You’ll notice that communication and communion have the same root. Most marriages don’t need more communication. Sometimes, when couples communicate more, they dislike each other more. Marriage requires more communion. The best marriage talk is pillow talk and table talk. So, guard your bed and your board like a hawk. Don’t let anything or anyone get in the way of these two things.

Deal with and receive each other through Christ, for He’s the centre of your marriage, not you. Click To Tweet

You should also recognize that Christ is the centre of everything in a Christian marriage. Notice I didn’t say, “Make Christ the centre of your marriage.” You don’t put Christ anywhere that He hasn’t already put Himself. Nor do we make Christ anything that He isn’t already. Nor did I say, “Put Christ first,” as though He were a priority among your other priorities. He already is the centre, the focus, the source, the Word, the One who called you into existence, and the One who reconciles you to Himself.

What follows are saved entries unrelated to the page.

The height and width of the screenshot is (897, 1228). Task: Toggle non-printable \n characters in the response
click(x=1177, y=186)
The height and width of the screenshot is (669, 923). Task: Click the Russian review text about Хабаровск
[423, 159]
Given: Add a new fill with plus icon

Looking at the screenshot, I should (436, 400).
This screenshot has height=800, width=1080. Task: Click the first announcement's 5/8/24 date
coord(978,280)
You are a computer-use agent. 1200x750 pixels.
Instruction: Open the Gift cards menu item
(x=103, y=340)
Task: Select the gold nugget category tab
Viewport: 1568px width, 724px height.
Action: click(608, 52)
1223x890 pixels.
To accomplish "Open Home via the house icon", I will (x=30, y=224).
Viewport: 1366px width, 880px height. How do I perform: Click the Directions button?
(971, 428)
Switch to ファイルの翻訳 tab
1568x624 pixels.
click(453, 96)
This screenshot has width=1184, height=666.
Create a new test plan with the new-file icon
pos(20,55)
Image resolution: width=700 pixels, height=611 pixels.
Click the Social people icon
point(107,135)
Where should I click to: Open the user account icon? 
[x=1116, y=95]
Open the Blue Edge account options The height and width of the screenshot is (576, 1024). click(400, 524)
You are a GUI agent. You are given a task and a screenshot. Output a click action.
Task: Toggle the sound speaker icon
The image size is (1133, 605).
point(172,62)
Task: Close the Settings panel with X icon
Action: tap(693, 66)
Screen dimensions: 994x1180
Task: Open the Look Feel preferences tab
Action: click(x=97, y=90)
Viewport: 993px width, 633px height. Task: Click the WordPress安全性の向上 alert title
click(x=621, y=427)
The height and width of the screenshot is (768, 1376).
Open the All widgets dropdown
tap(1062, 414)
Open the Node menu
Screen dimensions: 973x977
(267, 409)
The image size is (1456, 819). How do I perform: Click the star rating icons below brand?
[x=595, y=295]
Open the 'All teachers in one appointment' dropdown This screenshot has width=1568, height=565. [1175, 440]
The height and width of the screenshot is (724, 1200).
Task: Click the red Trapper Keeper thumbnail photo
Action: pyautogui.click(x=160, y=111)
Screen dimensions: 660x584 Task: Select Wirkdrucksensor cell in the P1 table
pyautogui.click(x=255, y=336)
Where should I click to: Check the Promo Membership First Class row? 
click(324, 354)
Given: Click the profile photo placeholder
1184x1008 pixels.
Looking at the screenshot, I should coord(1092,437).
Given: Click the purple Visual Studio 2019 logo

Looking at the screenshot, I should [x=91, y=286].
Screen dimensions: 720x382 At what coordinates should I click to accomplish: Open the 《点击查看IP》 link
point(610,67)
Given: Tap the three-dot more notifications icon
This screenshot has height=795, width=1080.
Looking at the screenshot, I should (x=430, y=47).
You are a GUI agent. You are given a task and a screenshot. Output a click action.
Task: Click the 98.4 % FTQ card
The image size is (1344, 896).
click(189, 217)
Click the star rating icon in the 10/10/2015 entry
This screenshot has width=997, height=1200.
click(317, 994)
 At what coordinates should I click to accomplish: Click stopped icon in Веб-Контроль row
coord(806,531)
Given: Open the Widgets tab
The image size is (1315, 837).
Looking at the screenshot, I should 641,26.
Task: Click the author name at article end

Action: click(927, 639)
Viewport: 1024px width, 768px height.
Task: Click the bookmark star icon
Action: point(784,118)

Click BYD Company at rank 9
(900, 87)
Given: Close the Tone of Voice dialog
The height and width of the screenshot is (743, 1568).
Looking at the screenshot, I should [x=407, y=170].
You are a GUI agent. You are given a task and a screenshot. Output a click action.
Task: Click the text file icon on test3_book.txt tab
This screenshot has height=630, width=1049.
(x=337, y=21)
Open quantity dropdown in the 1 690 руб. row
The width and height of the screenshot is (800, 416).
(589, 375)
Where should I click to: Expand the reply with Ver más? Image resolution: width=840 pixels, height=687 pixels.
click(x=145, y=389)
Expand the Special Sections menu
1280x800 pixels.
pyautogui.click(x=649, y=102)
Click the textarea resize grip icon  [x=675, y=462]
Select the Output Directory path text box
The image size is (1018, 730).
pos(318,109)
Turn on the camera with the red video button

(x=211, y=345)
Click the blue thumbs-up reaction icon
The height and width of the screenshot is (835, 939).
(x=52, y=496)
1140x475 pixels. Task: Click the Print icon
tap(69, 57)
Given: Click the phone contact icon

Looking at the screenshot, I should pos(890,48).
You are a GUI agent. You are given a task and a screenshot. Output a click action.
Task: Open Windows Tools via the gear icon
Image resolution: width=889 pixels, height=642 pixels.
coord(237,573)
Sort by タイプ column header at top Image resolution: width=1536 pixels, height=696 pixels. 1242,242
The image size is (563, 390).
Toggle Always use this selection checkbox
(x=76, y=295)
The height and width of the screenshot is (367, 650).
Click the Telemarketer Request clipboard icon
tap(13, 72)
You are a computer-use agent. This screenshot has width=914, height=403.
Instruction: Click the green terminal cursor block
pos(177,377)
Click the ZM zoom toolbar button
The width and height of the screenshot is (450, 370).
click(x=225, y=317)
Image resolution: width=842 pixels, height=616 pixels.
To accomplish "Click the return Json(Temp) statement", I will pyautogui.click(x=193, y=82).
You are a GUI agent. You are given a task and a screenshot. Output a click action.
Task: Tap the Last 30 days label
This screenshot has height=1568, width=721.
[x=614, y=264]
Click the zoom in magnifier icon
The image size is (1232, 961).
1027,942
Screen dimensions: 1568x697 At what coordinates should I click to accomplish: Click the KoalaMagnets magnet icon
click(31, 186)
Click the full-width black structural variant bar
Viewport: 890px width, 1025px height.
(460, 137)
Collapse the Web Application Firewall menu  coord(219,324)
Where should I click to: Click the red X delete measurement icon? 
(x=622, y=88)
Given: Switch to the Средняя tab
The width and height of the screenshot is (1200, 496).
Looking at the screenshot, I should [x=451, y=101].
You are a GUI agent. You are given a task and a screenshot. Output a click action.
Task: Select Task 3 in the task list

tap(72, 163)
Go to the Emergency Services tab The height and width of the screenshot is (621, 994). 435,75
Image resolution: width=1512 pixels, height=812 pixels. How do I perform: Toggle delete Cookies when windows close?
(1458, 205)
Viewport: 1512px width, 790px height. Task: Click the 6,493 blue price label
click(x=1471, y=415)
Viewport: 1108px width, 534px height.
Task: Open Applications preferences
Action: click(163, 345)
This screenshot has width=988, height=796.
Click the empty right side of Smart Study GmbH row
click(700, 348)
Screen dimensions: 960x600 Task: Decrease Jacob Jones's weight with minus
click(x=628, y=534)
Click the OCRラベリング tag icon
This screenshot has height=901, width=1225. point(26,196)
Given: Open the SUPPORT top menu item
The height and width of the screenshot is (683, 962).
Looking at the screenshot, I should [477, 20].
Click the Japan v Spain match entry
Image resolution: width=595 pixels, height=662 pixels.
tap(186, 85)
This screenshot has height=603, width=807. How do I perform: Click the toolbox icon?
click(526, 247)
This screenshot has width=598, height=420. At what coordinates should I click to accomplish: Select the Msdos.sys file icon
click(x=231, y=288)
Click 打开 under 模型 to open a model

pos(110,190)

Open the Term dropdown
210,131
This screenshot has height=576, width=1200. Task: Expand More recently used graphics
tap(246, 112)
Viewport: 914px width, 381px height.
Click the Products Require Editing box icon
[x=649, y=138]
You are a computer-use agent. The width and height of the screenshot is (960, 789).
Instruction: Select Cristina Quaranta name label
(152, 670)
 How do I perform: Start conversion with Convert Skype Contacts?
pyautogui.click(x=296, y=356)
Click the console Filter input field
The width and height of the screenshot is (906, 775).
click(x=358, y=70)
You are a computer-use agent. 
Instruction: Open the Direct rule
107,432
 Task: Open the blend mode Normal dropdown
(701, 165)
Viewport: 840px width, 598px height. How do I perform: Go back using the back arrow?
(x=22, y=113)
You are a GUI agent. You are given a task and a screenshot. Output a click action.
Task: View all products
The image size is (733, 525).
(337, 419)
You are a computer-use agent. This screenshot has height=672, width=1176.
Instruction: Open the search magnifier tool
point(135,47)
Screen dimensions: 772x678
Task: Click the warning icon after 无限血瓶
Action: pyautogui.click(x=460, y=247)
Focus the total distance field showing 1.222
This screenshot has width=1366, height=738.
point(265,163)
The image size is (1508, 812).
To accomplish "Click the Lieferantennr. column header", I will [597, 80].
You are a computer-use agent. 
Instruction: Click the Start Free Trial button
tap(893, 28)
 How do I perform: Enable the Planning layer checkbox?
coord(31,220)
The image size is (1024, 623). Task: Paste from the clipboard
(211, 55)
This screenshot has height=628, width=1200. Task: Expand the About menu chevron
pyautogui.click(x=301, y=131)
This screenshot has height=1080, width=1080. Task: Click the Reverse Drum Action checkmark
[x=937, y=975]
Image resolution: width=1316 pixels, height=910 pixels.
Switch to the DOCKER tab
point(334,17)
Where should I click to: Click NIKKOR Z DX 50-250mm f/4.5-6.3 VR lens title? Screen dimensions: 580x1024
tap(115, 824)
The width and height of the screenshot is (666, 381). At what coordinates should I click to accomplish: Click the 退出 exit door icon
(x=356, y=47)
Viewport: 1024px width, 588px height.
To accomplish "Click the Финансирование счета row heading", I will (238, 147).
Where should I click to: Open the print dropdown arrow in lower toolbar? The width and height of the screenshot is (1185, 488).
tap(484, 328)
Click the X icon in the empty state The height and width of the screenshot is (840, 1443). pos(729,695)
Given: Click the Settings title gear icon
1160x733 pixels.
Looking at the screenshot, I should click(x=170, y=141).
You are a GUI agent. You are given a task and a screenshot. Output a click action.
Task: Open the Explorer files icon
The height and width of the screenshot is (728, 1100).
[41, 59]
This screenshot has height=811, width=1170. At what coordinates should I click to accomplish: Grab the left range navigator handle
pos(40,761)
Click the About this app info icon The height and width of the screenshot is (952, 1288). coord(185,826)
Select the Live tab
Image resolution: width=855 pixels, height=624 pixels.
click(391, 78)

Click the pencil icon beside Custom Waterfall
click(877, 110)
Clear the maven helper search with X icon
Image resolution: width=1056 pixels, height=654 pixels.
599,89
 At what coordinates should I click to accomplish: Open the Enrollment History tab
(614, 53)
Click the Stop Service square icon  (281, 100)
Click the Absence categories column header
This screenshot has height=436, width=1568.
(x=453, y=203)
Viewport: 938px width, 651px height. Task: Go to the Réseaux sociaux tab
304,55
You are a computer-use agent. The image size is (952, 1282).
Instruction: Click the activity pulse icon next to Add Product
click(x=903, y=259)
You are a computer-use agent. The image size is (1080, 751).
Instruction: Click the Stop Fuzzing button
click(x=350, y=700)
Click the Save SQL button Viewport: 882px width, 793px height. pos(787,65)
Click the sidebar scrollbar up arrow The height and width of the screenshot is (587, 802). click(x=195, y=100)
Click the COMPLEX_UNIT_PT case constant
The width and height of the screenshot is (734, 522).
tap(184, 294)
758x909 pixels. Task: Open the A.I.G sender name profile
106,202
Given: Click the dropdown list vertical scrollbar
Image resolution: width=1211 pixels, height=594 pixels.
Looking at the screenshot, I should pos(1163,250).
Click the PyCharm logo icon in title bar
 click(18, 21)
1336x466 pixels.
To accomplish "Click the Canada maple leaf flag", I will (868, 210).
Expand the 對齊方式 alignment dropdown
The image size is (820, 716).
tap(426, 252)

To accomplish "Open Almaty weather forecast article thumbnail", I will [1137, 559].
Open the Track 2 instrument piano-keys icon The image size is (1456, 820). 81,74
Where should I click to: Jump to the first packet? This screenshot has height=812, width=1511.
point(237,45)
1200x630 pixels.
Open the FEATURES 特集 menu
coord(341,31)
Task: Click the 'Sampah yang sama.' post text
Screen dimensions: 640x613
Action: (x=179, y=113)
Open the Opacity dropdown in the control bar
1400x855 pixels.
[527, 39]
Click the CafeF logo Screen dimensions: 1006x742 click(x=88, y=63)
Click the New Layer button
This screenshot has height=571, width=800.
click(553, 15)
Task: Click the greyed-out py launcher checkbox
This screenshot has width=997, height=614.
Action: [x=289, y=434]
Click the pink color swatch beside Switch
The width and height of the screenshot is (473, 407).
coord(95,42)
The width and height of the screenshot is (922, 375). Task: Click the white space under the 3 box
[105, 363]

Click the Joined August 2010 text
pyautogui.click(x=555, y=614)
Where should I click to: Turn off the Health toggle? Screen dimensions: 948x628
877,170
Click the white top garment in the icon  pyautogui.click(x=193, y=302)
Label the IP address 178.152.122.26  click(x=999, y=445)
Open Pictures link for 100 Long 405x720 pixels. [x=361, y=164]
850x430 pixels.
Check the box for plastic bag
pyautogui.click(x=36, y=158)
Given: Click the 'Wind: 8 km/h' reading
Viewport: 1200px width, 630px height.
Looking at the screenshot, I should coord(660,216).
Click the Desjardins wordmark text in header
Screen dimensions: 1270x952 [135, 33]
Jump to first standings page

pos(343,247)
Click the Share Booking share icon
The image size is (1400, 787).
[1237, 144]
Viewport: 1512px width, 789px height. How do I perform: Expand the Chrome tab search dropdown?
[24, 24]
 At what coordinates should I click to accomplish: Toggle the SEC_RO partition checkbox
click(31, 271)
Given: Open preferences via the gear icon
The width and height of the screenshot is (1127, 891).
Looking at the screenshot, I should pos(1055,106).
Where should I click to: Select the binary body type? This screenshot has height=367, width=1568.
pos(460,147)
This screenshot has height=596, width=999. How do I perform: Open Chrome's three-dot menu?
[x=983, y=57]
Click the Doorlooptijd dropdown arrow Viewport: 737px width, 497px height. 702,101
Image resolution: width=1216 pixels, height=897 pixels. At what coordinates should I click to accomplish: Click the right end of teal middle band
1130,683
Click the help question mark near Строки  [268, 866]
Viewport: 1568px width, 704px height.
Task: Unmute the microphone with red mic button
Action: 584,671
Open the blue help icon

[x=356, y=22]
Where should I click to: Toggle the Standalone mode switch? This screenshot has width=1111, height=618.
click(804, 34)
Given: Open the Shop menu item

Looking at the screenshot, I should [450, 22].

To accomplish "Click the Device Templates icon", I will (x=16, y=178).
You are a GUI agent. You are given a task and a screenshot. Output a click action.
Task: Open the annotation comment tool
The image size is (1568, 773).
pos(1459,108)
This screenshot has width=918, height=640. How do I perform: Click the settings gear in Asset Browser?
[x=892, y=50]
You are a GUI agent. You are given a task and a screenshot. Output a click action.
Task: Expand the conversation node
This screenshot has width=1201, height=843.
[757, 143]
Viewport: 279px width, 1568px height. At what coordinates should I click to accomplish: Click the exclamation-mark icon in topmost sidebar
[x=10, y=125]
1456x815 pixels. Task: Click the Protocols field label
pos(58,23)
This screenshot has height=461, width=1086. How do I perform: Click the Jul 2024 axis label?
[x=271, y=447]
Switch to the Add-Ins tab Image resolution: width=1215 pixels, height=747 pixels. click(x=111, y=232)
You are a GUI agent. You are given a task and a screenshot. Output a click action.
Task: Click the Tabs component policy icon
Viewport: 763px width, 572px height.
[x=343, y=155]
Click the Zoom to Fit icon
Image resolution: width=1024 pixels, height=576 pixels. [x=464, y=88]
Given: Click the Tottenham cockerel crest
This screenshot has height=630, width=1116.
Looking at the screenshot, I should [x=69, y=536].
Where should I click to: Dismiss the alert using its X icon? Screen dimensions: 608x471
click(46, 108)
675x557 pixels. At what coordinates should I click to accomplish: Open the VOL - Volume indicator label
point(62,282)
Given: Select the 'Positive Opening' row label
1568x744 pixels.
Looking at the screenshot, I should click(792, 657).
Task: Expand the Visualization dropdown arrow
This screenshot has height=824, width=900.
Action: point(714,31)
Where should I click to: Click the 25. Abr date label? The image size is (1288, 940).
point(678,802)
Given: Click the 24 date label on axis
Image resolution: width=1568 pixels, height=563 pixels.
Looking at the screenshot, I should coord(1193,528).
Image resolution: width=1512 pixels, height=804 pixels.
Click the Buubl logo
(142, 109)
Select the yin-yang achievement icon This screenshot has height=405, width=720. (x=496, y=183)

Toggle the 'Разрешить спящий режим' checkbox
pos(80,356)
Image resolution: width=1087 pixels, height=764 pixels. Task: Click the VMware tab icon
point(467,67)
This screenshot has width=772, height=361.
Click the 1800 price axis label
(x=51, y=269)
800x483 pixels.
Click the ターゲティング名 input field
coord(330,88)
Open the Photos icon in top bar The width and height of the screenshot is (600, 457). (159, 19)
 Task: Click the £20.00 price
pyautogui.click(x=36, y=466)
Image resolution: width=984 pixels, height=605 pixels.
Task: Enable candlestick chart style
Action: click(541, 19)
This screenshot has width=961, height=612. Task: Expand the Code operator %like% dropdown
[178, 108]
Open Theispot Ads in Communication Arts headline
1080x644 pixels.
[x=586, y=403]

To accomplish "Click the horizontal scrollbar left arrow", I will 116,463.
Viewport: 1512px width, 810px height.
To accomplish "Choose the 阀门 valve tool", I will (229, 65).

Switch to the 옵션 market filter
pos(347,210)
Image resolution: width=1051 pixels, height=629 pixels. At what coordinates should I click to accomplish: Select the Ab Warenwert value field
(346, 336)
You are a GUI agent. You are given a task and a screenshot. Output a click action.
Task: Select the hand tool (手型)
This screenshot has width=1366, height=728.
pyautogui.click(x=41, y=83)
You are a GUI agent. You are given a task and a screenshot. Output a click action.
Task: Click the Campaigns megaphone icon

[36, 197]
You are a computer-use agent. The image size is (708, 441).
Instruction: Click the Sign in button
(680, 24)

As citizens of Christ’s kingdom, worship Him at your table and His table, in your home and in church. Deal with and receive each other through Him, for He’s the centre of your marriage, not you.

To help your spouse do this, you should ask and answer these questions: Is my spouse more like Christ because s/he is married to me? Or is my spouse more like Christ despite me? Has my spouse shrunk away from Christ because of me? And do I free my spouse for God’s use or hold my spouse back?

Yes, you’ll step on each other’s toes, but don’t let it stop the dance. God never stops the music. Click To Tweet

Most importantly, forgive one another regularly and recklessly. Jesus pours the good wine of His forgiveness with a generous wrist. Your cup runs over. Let the overflow flow over to each other. Yes, you’ll step on each other’s toes, but don’t let it stop the dance. God never stops the music. Love and live in the freedom of forgiveness that Christ atoned for you.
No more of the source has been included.